**Your instructions**. Lines before the one containing "At what coordinates should I click to accomplish: Click" are left out; copy that line and every later line through the end of the data exactly.

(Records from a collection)
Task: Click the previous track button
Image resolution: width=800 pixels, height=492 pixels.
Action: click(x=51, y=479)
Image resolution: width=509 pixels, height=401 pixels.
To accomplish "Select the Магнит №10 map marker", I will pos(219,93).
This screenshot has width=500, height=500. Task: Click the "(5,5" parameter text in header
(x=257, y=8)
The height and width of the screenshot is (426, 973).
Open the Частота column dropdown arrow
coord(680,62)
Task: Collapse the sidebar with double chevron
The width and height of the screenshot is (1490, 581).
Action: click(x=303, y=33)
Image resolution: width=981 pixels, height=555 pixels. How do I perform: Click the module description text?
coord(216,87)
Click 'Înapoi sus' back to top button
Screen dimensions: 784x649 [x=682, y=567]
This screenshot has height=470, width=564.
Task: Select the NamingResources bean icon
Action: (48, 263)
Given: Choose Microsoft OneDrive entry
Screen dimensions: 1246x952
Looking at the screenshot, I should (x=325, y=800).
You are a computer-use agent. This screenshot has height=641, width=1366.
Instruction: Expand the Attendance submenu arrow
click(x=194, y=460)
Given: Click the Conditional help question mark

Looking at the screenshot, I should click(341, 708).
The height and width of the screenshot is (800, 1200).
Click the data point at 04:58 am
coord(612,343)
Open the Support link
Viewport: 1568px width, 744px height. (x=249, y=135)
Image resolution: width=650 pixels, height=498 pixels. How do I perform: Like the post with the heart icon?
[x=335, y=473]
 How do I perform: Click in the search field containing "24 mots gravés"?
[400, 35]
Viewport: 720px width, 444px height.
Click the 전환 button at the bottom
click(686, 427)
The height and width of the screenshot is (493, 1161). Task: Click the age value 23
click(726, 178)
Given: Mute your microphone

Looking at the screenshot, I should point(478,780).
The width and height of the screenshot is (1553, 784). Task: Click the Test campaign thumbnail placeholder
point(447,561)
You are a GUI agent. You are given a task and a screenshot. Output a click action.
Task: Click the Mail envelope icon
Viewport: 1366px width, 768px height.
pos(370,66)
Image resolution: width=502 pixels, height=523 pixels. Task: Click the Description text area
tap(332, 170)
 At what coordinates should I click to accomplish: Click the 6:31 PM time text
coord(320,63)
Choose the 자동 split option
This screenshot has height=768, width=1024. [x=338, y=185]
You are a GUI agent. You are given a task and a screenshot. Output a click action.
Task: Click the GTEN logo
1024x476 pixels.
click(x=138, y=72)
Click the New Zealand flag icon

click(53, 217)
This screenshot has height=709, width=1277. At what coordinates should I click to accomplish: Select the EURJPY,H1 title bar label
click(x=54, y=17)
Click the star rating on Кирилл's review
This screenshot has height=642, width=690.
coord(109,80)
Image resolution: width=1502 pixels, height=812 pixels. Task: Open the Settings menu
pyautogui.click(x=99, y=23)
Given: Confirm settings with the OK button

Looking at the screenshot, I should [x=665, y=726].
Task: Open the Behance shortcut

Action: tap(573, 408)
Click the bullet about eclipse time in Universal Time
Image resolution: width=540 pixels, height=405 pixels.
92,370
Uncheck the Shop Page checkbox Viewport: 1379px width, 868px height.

**Written solution**.
 At what coordinates should I click to accomplish: Click the 6:31 PM time text
coord(320,63)
Choose the 자동 split option
This screenshot has height=768, width=1024. [x=338, y=185]
You are a GUI agent. You are given a task and a screenshot. Output a click action.
Task: Click the GTEN logo
1024x476 pixels.
click(x=138, y=72)
Click the New Zealand flag icon

click(53, 217)
This screenshot has height=709, width=1277. At what coordinates should I click to accomplish: Select the EURJPY,H1 title bar label
click(x=54, y=17)
Click the star rating on Кирилл's review
This screenshot has height=642, width=690.
coord(109,80)
Image resolution: width=1502 pixels, height=812 pixels. Task: Open the Settings menu
pyautogui.click(x=99, y=23)
Given: Confirm settings with the OK button

Looking at the screenshot, I should [x=665, y=726].
Task: Open the Behance shortcut

Action: tap(573, 408)
Click the bullet about eclipse time in Universal Time
Image resolution: width=540 pixels, height=405 pixels.
92,370
Uncheck the Shop Page checkbox Viewport: 1379px width, 868px height.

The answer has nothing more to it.